Je crois que K a compris qu'il pouvait acheter ma bonne humeur avec du chocolat. Je ne suis qu'une faible femme, pardonne-moi, Mei. Il m'en a rapporté après mes quelques heures de sommeil en m'avouant ne pas raffoler de cet aliment. Quand je dis qu'il est fou... Mes envies chocolatées comblées, j'accepte qu'il me fasse visiter Cassy-3. À vrai dire, j'ai pas mal ruminé (il faut dire que je n'avais pas grand-chose d'autre à faire). Vous ne devez vos morts qu'à vous-même. Ce sont les paroles de Kalen. Sur le coup, elles m'ont hérissée. Ce sont bien les selcyns qui sont responsables du désastre que nous vivons. Oh oui, K et ses copains ont ruiné nos vies, sur ce point, je ne changerai pas d'avis. Ils se sont approprié des corps, pour cela, ils ont tué. Beaucoup tué. Des millions de victimes. Cependant... je dois reconnaître qu'après les bombes IEM, sans police, sans technologie, certains d'entre nous ont fait remonter à la surface leurs plus bas instincts. Oui, nous nous sommes faits du mal, nous nous sommes détruits. Oui, nous avons été acteurs de notre déchéance. Et effectivement, si les selcyns ont chassé les Européens, ils ne se sont pas montrés colonisateurs avec le reste du monde. Les torts sont-ils partagés ? Je n'irai pas jusqu'à dire que c'est du cinquante-cinquante, mais j'ai pris suffisamment de recul pour accepter de suivre mon ravisseur pour une petite visite guidée.

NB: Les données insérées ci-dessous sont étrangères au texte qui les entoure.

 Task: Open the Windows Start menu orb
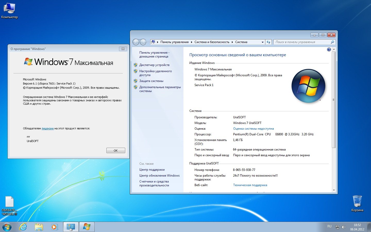click(7, 227)
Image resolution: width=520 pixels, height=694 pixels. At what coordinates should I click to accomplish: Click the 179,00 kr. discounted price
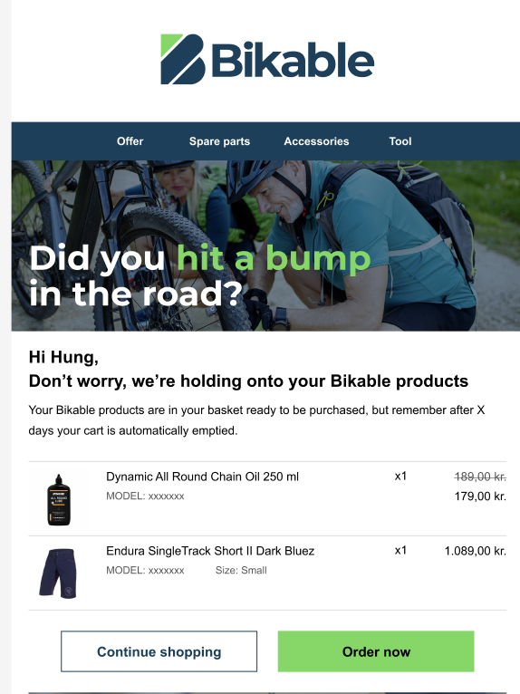click(480, 496)
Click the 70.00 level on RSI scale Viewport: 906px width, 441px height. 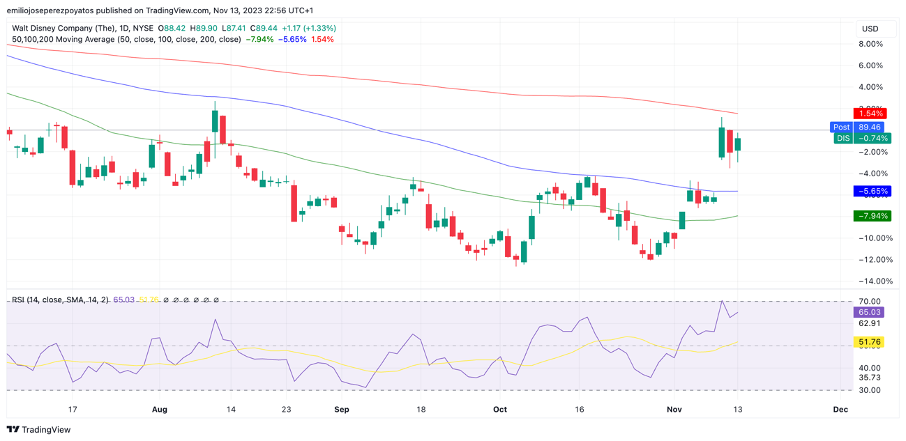(x=869, y=301)
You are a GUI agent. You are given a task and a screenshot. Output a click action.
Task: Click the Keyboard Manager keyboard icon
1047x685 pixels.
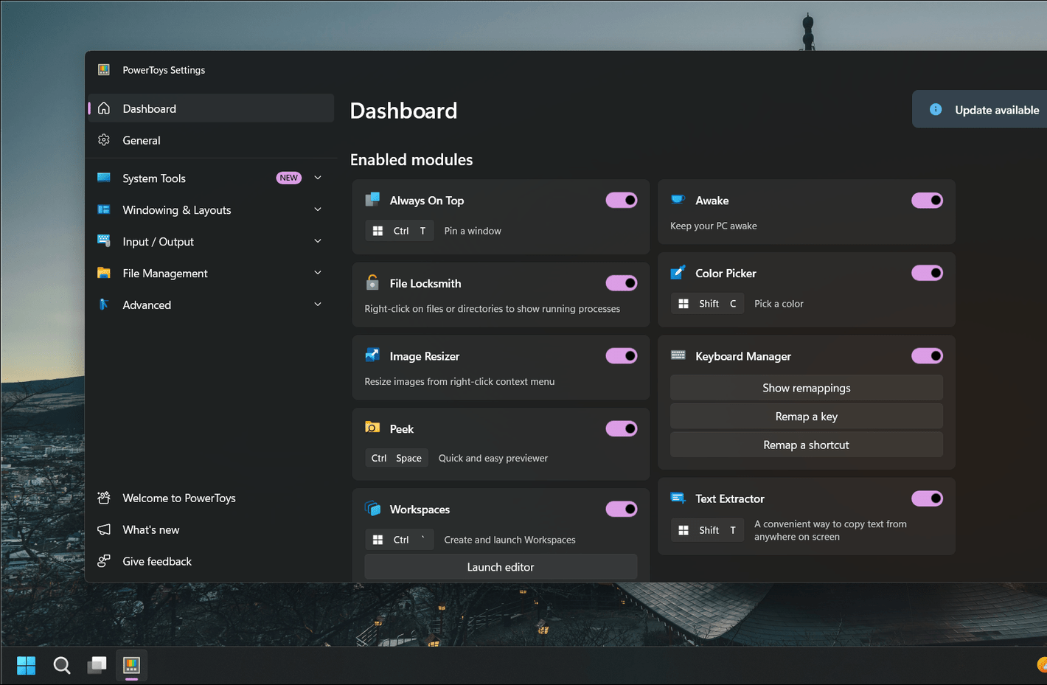pos(678,355)
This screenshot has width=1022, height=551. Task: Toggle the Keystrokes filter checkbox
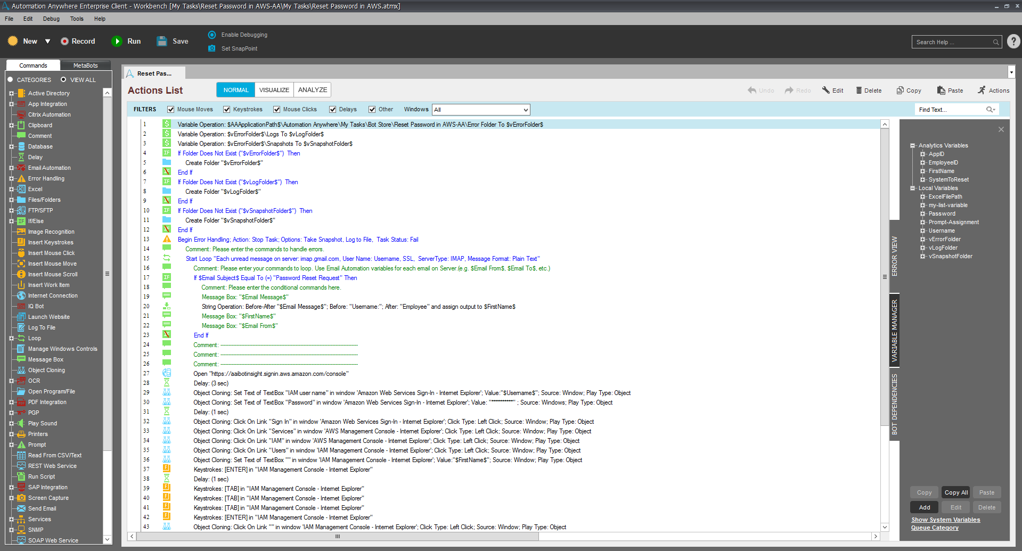pyautogui.click(x=227, y=110)
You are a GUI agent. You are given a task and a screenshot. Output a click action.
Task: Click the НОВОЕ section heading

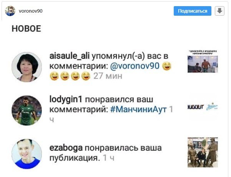click(x=27, y=28)

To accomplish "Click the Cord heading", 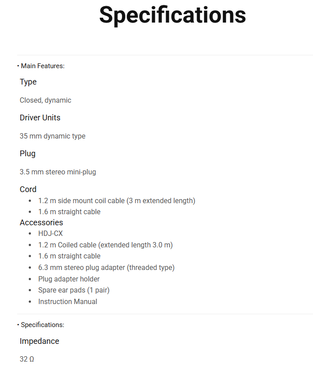I will tap(28, 189).
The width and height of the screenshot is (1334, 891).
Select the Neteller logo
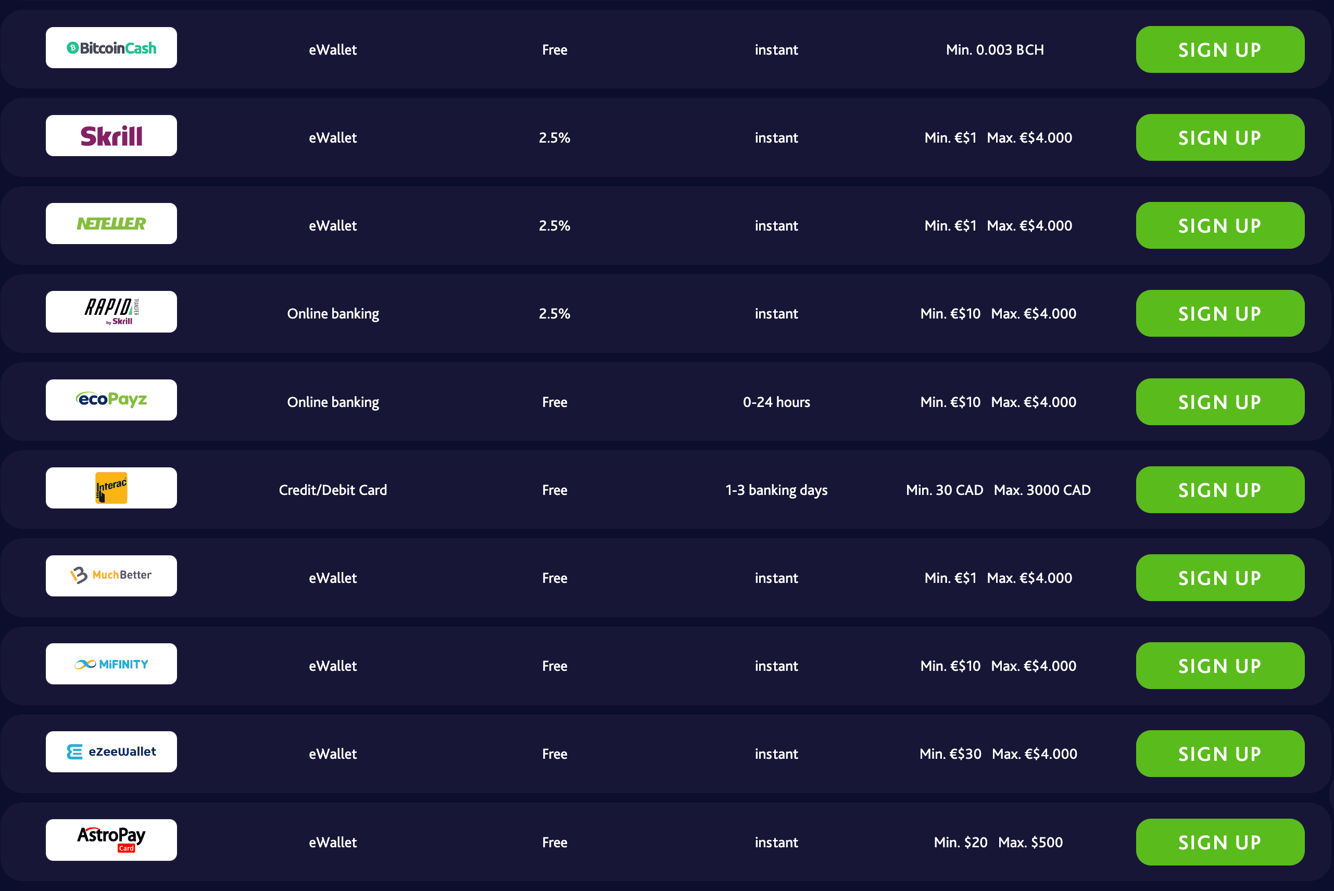111,224
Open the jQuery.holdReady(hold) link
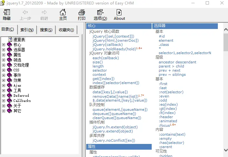 [x=114, y=49]
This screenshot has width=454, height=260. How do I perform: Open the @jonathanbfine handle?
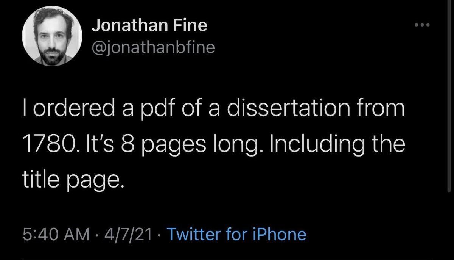(153, 47)
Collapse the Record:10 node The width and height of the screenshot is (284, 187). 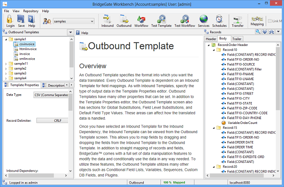click(x=213, y=50)
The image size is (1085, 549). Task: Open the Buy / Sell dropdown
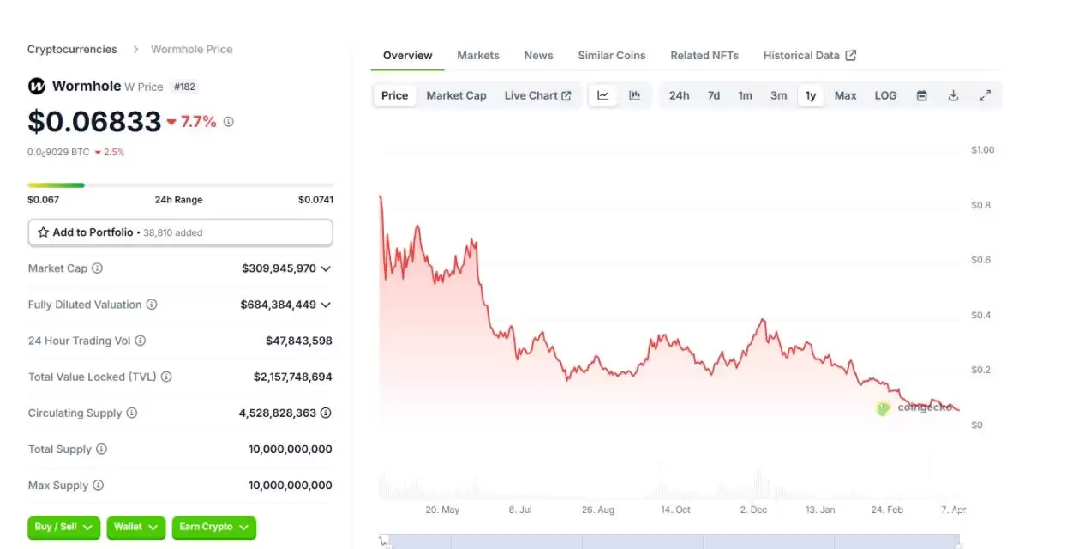63,527
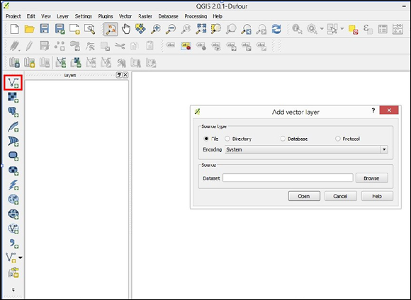
Task: Click the Add PostGIS Layer elephant icon
Action: pyautogui.click(x=13, y=112)
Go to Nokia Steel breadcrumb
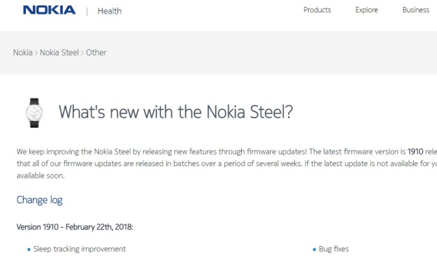The width and height of the screenshot is (437, 270). 59,53
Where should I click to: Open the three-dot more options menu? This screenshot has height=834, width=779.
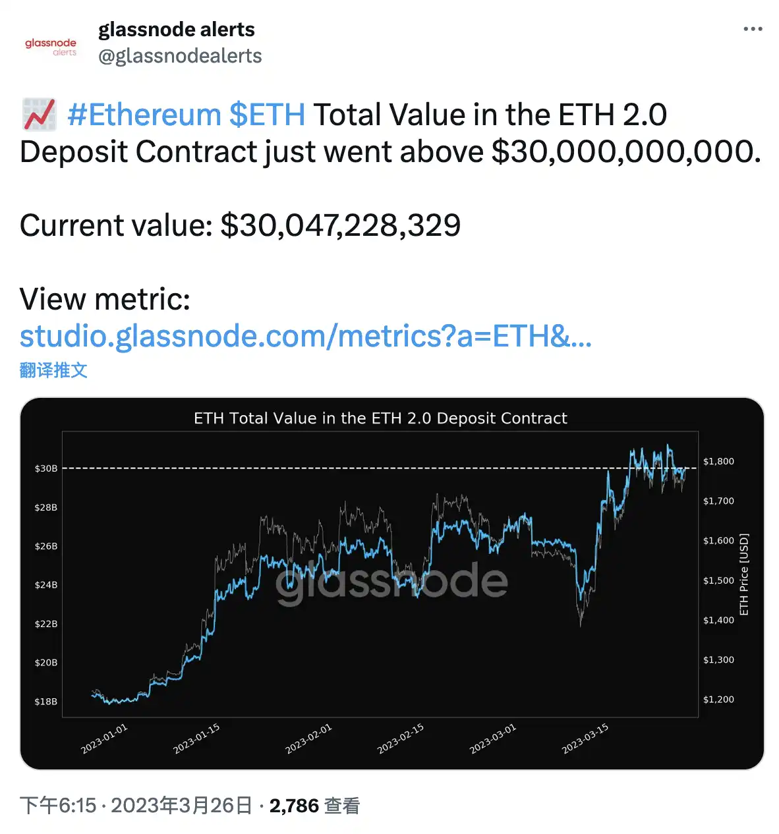point(752,30)
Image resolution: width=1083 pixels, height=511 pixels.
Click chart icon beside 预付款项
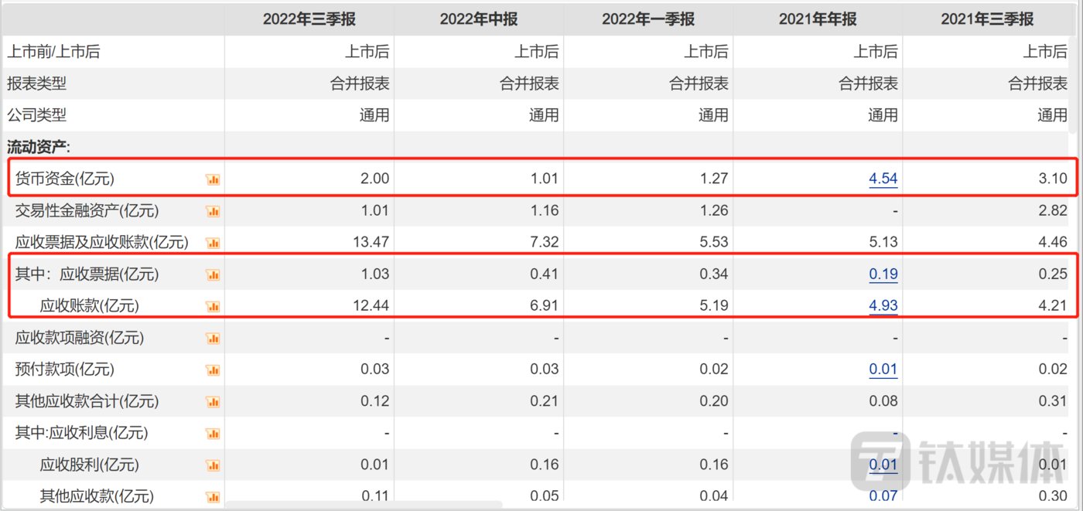[x=213, y=370]
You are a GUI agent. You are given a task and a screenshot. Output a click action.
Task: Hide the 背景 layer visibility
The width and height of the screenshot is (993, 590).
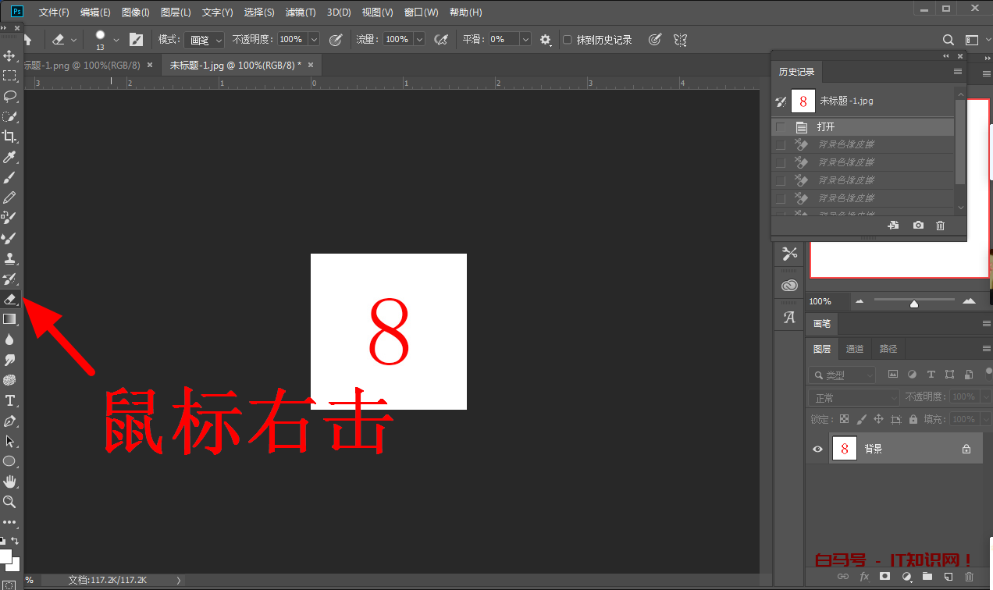pyautogui.click(x=817, y=449)
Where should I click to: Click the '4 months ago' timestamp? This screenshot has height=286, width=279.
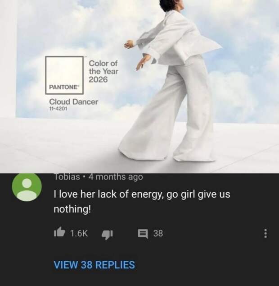116,176
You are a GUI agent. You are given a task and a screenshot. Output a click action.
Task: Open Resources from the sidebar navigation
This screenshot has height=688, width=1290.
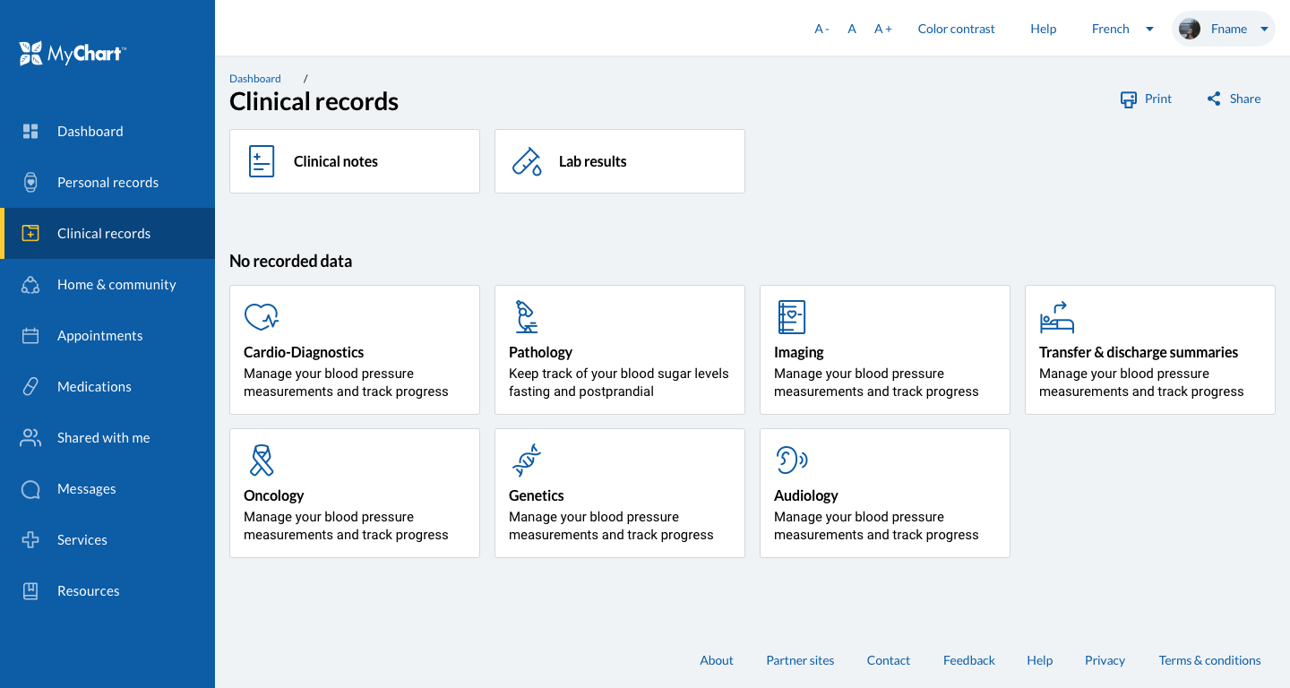[88, 590]
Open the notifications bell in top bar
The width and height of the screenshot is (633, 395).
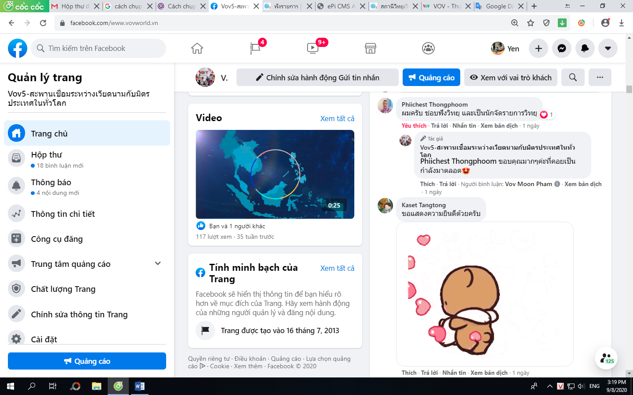(585, 48)
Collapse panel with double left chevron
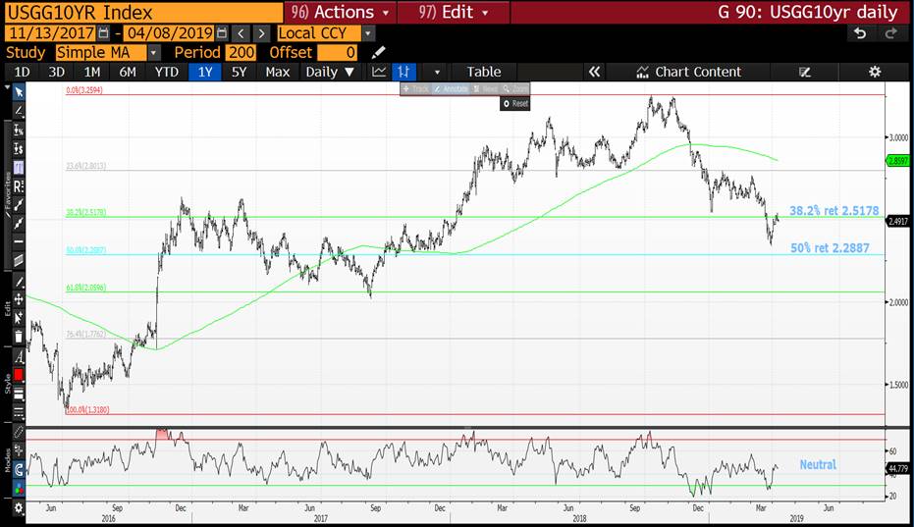 click(x=593, y=72)
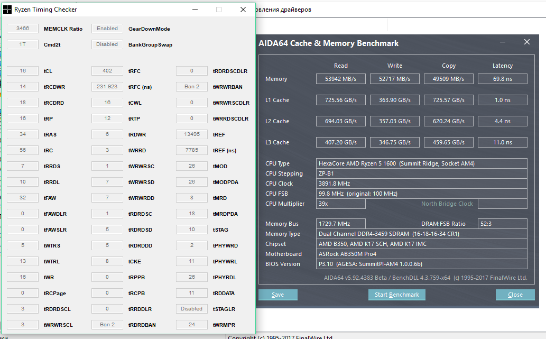Minimize the AIDA64 Cache & Memory Benchmark window
The image size is (546, 339).
503,42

Kalen semble très fier de son vaisseau et je ne suis pas encore disposée à le contrarier. Ça ne devrait pas tarder, c'est juste que je ne suis pas du matin.

La blancheur des lieux est fascinante, dépourvue d'imperfection sans être éblouissante. La bande lumineuse donne l'impression d'être sous un éclairage naturel, c'est vraiment surprenant. Je peux la fixer sans m'abîmer les yeux. Les portes vert pomme se suivent à distance égale les unes des autres. Kalen m'indique parfois ce qu'elles renferment : des chambres, des pièces de stockage, des toilettes. Pour ce dernier point, j'ai tenu à essayer d'actionner l'ouverture seule. J'ai galéré, mais j'y suis parvenue sans aide. Savoir ouvrir les portes me paraît un bon point pour mon futur plan d'évasion. Toujours pas de toilettes normales et ce fichu « pisse-debout ». Je découvre toutefois de quoi me brosser les dents avec un appareil dentaire à poils rigides du même style que ceux présents sur Faraday-4. Je suis sur le point de demander à Kalen sa technique secrète en cas de grosse commission, mais me ravise. Je ne suis pas encore prête pour cette conversation, et comme il n'y a aucune urgence de ce côté-là... Je ressors de la pièce avec toute la dignité dont je suis capable. Il faut dire que mon ravisseur scrute le moindre de mes mouvements avec une curiosité non feinte, c'en est gênant.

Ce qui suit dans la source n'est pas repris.